→ What is being asked
Output the rows below as a JSON list of strings, one string per line, omitting blank lines.

→ Records from a data collection
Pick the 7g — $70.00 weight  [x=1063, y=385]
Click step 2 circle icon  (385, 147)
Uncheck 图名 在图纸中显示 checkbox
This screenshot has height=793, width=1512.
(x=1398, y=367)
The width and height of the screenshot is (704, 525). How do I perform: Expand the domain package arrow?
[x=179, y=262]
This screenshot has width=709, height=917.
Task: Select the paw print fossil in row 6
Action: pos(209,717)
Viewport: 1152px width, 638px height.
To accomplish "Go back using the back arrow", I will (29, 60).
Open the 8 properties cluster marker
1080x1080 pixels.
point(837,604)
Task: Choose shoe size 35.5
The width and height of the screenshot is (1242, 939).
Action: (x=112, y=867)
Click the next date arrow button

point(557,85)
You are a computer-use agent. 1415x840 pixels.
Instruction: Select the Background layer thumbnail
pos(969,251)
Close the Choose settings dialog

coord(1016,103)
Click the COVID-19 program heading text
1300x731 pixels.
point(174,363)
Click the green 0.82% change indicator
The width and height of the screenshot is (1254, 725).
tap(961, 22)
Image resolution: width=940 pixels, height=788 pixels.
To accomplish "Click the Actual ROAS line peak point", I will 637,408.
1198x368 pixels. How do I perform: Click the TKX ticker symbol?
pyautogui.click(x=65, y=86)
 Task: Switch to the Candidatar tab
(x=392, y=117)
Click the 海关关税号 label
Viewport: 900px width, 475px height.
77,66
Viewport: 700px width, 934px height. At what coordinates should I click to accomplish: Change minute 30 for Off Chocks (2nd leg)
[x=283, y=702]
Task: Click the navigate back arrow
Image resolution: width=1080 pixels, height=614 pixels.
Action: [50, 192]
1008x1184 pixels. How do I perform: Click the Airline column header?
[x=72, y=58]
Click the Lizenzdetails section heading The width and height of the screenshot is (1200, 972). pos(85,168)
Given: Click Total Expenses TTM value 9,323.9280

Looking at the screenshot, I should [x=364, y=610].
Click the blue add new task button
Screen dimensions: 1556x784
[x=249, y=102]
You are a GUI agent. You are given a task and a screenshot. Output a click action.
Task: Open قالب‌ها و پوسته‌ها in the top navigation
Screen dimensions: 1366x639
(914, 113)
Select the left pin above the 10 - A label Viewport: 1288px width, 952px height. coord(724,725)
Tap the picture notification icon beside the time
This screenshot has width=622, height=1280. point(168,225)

→ Response to this task
[
  "Pick the 7g — $70.00 weight  [x=1063, y=385]",
  "Click step 2 circle icon  (385, 147)",
  "Uncheck 图名 在图纸中显示 checkbox",
  "This screenshot has height=793, width=1512.",
  "(x=1398, y=367)",
  "The width and height of the screenshot is (704, 525). How do I perform: Expand the domain package arrow?",
  "[x=179, y=262]",
  "This screenshot has width=709, height=917.",
  "Task: Select the paw print fossil in row 6",
  "Action: pos(209,717)",
  "Viewport: 1152px width, 638px height.",
  "To accomplish \"Go back using the back arrow\", I will (29, 60).",
  "Open the 8 properties cluster marker",
  "1080x1080 pixels.",
  "point(837,604)",
  "Task: Choose shoe size 35.5",
  "The width and height of the screenshot is (1242, 939).",
  "Action: (x=112, y=867)",
  "Click the next date arrow button",
  "point(557,85)",
  "You are a computer-use agent. 1415x840 pixels.",
  "Instruction: Select the Background layer thumbnail",
  "pos(969,251)",
  "Close the Choose settings dialog",
  "coord(1016,103)",
  "Click the COVID-19 program heading text",
  "1300x731 pixels.",
  "point(174,363)",
  "Click the green 0.82% change indicator",
  "The width and height of the screenshot is (1254, 725).",
  "tap(961, 22)",
  "Image resolution: width=940 pixels, height=788 pixels.",
  "To accomplish \"Click the Actual ROAS line peak point\", I will 637,408.",
  "1198x368 pixels. How do I perform: Click the TKX ticker symbol?",
  "pyautogui.click(x=65, y=86)",
  " Task: Switch to the Candidatar tab",
  "(x=392, y=117)",
  "Click the 海关关税号 label",
  "Viewport: 900px width, 475px height.",
  "77,66",
  "Viewport: 700px width, 934px height. At what coordinates should I click to accomplish: Change minute 30 for Off Chocks (2nd leg)",
  "[x=283, y=702]",
  "Task: Click the navigate back arrow",
  "Image resolution: width=1080 pixels, height=614 pixels.",
  "Action: [50, 192]",
  "1008x1184 pixels. How do I perform: Click the Airline column header?",
  "[x=72, y=58]",
  "Click the Lizenzdetails section heading The width and height of the screenshot is (1200, 972). pos(85,168)",
  "Given: Click Total Expenses TTM value 9,323.9280",
  "Looking at the screenshot, I should [x=364, y=610].",
  "Click the blue add new task button",
  "Screen dimensions: 1556x784",
  "[x=249, y=102]",
  "You are a GUI agent. You are given a task and a screenshot. Output a click action.",
  "Task: Open قالب‌ها و پوسته‌ها in the top navigation",
  "Screen dimensions: 1366x639",
  "(914, 113)",
  "Select the left pin above the 10 - A label Viewport: 1288px width, 952px height. coord(724,725)",
  "Tap the picture notification icon beside the time",
  "This screenshot has width=622, height=1280. point(168,225)"
]